Material provided START
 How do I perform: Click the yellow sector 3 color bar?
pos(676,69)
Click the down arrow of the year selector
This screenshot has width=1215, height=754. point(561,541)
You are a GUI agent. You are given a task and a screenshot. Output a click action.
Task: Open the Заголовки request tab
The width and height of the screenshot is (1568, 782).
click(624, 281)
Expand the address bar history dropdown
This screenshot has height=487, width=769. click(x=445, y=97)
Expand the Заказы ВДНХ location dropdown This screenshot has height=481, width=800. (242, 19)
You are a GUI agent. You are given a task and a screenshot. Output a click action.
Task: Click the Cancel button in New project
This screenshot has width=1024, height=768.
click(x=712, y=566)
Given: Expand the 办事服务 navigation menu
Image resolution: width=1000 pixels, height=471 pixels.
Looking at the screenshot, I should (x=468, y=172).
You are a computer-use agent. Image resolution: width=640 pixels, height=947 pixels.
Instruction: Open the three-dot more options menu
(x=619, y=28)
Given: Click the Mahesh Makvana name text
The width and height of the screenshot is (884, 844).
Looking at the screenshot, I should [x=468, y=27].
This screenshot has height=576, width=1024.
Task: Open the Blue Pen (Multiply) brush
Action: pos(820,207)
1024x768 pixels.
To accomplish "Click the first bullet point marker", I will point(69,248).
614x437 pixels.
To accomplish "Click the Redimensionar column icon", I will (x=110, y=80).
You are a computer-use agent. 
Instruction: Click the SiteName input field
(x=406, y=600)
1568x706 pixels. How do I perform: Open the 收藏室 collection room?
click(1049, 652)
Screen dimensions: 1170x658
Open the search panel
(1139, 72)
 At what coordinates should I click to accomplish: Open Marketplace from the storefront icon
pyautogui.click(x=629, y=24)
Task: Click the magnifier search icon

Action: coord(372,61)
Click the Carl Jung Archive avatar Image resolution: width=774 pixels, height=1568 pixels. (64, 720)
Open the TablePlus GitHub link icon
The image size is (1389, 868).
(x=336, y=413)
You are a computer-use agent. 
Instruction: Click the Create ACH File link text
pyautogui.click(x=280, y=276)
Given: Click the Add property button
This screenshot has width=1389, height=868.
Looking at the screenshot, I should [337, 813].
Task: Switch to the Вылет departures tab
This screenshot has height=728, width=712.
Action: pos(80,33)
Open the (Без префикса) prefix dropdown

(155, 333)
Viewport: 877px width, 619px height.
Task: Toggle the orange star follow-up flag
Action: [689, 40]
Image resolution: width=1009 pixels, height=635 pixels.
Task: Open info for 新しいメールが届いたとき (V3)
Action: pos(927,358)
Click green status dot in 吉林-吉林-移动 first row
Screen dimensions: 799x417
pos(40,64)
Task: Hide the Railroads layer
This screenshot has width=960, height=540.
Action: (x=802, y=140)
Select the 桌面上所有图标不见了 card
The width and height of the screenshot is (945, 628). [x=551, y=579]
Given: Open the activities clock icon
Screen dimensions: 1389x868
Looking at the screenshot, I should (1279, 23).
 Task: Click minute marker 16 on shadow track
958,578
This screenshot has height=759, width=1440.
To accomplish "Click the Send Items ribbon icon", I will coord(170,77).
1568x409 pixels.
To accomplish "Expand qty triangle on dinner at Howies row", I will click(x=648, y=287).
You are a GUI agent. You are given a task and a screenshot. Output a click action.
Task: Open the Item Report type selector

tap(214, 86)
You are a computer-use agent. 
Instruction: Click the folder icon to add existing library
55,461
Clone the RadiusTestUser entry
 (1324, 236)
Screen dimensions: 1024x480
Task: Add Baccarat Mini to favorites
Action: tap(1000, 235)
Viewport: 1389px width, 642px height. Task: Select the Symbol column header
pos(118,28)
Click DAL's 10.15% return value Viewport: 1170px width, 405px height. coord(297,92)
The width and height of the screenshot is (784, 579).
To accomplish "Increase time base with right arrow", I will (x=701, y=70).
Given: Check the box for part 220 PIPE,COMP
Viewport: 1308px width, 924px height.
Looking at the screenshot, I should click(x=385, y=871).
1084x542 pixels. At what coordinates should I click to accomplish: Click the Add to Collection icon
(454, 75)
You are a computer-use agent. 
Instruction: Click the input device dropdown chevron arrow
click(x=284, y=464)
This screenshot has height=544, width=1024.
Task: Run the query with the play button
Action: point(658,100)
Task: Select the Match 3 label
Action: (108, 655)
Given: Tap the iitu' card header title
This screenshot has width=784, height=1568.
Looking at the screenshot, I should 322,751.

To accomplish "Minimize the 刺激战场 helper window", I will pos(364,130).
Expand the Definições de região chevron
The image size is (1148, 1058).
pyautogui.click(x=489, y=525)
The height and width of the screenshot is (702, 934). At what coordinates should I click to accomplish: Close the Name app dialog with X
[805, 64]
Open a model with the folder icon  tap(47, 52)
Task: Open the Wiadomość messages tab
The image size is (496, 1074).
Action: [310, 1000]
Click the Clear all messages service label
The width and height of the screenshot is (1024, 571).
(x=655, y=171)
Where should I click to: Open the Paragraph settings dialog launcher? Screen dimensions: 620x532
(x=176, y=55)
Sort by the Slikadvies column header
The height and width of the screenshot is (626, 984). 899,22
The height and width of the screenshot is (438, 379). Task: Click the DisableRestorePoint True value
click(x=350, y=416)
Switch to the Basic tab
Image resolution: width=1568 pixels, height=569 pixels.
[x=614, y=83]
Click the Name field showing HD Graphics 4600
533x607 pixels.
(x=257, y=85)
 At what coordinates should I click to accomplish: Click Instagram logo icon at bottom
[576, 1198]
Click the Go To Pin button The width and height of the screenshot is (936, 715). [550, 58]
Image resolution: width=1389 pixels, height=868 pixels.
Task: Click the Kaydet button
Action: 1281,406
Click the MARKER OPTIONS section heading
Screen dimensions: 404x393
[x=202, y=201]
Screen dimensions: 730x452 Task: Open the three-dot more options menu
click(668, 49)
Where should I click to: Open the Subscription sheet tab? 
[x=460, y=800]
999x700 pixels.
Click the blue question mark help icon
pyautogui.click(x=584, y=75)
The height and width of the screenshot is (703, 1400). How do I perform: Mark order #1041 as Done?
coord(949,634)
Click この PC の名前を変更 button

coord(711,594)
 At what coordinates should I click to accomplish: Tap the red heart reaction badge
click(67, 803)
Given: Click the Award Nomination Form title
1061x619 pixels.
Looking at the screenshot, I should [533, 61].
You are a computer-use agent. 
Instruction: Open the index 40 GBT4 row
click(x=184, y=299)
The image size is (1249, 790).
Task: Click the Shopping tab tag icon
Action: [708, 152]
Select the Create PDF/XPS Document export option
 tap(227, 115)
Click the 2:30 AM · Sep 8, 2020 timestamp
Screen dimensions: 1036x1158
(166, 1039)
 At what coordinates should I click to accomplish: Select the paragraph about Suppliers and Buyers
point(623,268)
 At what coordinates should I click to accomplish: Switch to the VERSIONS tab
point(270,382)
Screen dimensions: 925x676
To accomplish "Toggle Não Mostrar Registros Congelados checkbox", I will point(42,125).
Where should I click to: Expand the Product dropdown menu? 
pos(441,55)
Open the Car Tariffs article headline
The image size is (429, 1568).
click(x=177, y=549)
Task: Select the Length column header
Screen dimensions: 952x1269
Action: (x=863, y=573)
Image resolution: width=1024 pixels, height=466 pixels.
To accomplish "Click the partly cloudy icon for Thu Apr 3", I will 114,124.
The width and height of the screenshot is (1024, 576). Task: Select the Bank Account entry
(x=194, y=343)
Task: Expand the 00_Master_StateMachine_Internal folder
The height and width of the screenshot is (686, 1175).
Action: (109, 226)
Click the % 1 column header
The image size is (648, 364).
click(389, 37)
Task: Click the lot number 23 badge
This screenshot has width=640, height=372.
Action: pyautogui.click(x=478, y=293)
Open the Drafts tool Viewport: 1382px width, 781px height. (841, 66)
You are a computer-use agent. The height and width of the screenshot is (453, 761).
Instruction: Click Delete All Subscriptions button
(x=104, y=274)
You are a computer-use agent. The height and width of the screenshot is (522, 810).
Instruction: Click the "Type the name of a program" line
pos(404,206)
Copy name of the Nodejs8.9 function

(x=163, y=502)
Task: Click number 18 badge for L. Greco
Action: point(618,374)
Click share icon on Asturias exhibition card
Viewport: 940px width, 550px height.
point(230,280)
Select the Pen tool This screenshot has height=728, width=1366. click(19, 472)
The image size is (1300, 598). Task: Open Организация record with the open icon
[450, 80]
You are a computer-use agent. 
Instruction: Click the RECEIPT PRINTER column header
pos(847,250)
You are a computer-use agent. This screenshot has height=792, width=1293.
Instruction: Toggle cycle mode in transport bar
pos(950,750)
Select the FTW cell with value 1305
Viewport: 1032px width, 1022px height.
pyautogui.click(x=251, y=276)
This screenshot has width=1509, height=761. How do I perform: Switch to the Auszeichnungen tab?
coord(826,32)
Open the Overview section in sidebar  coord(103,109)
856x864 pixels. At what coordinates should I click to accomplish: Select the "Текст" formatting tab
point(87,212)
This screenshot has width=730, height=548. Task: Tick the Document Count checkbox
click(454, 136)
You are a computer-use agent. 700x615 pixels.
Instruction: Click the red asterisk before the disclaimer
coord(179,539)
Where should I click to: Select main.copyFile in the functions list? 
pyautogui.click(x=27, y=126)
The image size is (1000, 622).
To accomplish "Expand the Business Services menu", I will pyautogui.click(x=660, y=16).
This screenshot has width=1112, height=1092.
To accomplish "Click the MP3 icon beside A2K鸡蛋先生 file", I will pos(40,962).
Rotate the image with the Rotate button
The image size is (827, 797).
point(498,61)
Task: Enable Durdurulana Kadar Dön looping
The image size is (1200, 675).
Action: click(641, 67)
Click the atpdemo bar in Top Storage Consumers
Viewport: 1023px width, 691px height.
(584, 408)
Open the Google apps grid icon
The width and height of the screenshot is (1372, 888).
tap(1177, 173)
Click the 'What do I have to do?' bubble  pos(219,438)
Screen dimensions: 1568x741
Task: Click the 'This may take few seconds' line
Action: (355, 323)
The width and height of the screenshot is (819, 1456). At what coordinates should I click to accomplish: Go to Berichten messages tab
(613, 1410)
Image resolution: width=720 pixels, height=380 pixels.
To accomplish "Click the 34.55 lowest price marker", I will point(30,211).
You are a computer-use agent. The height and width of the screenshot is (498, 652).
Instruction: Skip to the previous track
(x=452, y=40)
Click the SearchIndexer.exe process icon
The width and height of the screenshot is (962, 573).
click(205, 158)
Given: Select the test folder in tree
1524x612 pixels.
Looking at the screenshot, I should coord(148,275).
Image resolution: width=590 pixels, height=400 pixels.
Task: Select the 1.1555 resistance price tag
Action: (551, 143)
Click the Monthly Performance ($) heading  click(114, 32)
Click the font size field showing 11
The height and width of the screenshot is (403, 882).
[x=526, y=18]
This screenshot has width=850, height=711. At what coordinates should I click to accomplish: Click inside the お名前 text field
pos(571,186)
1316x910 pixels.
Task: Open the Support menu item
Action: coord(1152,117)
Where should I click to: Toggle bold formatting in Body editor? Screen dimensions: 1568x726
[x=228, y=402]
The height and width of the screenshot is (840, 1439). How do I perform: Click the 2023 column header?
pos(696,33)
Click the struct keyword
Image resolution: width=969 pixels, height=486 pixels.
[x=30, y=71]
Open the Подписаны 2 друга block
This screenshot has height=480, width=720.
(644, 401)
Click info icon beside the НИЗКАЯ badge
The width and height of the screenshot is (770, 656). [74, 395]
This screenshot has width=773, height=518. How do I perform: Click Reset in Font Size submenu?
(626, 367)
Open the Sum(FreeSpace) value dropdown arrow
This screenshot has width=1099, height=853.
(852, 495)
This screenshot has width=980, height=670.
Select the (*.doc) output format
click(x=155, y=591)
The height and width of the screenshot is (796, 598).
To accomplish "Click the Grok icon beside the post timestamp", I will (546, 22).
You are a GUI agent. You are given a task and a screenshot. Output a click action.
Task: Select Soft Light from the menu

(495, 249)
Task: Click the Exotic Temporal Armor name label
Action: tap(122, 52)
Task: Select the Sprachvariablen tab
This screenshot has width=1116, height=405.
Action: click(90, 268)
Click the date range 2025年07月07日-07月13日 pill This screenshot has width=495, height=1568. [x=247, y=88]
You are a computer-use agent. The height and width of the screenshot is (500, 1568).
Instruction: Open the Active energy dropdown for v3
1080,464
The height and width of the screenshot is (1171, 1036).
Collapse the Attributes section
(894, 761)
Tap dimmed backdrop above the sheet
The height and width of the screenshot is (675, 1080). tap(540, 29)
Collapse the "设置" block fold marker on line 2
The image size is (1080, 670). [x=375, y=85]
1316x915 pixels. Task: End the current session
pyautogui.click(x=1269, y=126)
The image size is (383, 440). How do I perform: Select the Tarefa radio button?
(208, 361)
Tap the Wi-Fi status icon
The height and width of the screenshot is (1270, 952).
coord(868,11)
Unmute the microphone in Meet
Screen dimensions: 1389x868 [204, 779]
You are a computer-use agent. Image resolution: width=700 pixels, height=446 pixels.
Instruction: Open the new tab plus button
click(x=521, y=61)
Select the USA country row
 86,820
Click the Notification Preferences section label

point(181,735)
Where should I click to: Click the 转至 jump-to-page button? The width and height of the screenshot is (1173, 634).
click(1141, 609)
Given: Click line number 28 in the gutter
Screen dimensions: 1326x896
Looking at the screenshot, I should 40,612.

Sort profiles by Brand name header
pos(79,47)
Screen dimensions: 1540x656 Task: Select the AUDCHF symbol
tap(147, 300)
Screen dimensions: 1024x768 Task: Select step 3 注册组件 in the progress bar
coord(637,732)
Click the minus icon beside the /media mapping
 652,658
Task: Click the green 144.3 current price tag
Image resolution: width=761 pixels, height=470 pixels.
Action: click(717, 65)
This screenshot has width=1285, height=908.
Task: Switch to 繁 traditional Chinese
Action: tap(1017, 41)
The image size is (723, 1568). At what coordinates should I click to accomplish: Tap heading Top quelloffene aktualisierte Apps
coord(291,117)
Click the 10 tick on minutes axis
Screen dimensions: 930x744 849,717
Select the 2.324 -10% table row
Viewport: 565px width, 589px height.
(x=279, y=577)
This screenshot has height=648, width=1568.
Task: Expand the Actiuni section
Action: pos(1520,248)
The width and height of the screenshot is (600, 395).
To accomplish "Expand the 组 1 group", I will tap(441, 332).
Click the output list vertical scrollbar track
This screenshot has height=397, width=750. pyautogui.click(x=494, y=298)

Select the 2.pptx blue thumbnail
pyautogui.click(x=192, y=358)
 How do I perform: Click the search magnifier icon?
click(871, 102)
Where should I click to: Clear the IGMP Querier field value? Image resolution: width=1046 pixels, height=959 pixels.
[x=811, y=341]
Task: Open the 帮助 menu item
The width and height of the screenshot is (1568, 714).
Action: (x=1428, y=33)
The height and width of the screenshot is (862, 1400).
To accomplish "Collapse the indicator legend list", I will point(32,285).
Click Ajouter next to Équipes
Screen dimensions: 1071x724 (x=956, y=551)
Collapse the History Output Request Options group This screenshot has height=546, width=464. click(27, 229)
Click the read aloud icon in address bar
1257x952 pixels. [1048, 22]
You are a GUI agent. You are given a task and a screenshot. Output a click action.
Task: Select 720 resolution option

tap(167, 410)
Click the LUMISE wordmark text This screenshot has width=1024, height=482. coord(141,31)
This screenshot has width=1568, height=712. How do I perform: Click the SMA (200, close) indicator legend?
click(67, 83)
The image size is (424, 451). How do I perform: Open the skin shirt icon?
Material provided END
* [Exercise requirements]:
Select and copy each line from the data that includes the word "tool".

* [Result for this exercise]:
Open the Drafts tool Viewport: 1382px width, 781px height. (841, 66)
Select the Pen tool This screenshot has height=728, width=1366. click(19, 472)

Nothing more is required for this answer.